[Saved data entries]
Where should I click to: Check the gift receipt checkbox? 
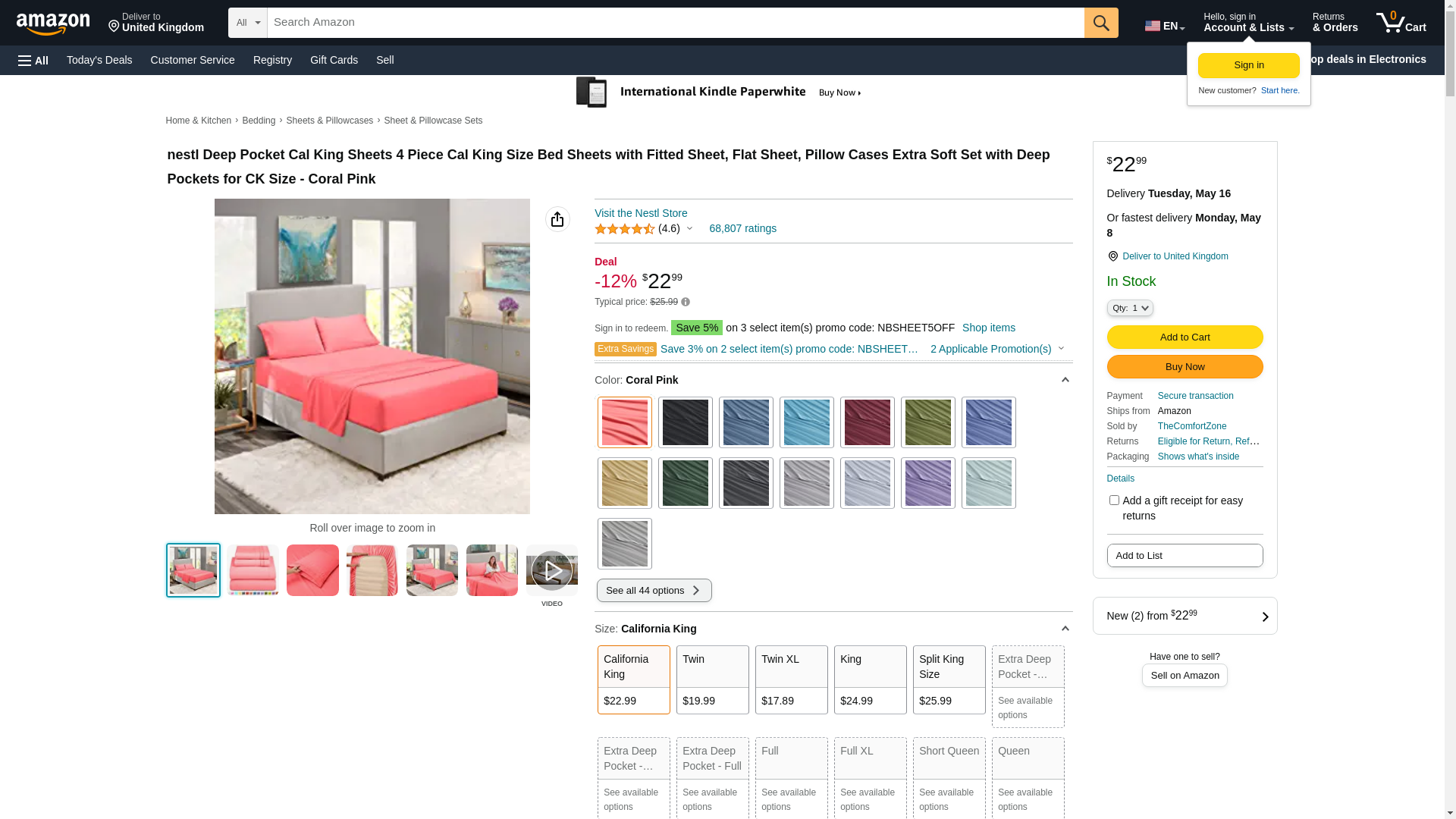pyautogui.click(x=1114, y=500)
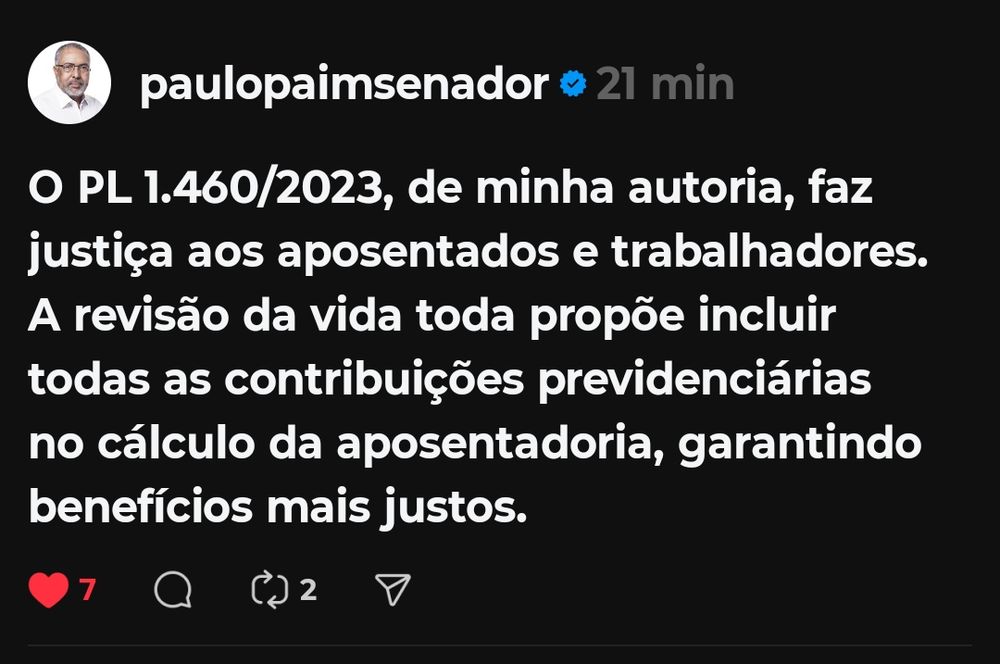The width and height of the screenshot is (1000, 664).
Task: Open replies with the speech bubble icon
Action: click(173, 589)
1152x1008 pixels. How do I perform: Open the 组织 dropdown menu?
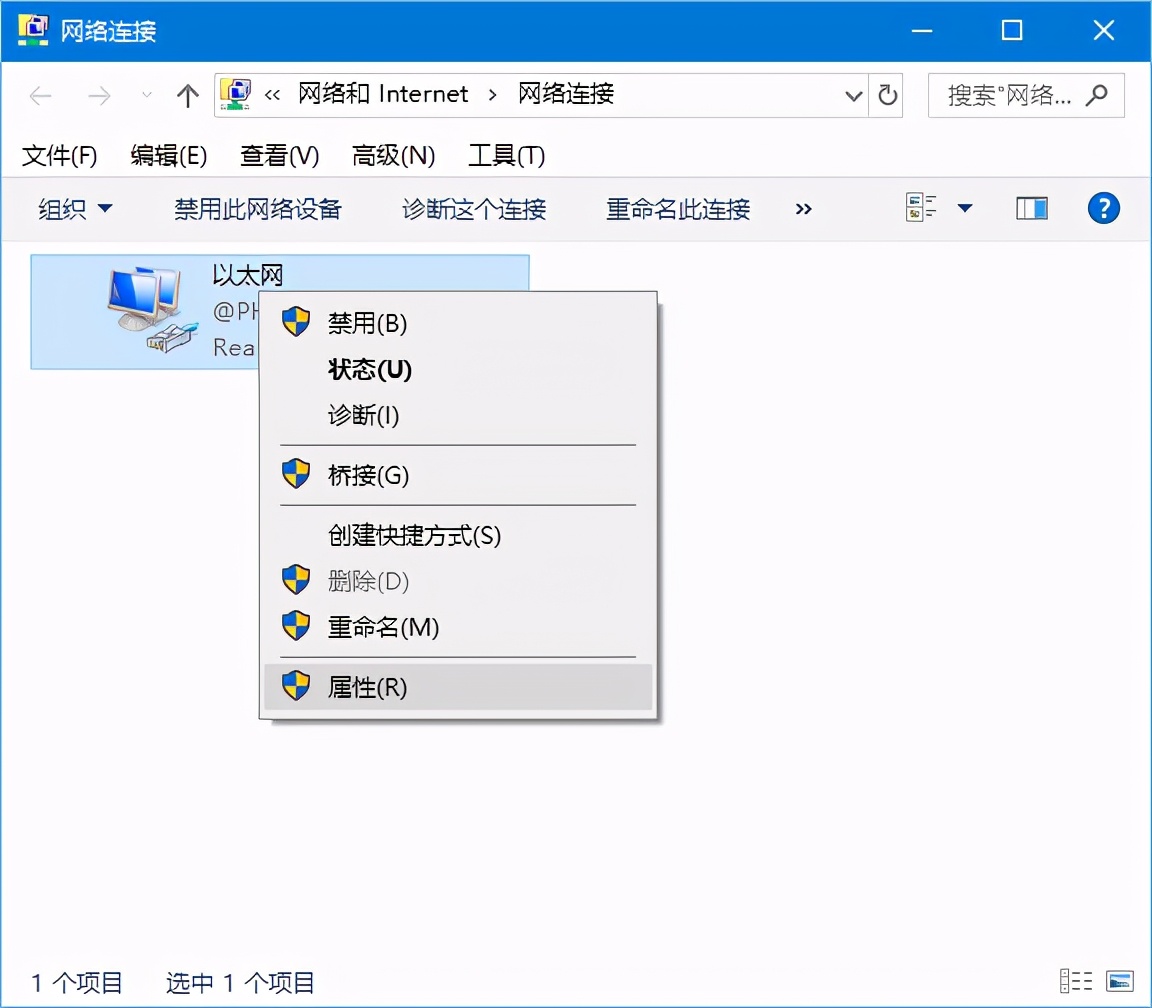point(75,209)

## To do
Set down the records above exactly, leaving out pictures.

## Final answer
Where should I click to: Check the gift receipt checkbox? 
pyautogui.click(x=1114, y=500)
The width and height of the screenshot is (1000, 664).
Task: Open replies with the speech bubble icon
Action: click(173, 589)
1152x1008 pixels. How do I perform: Open the 组织 dropdown menu?
point(75,209)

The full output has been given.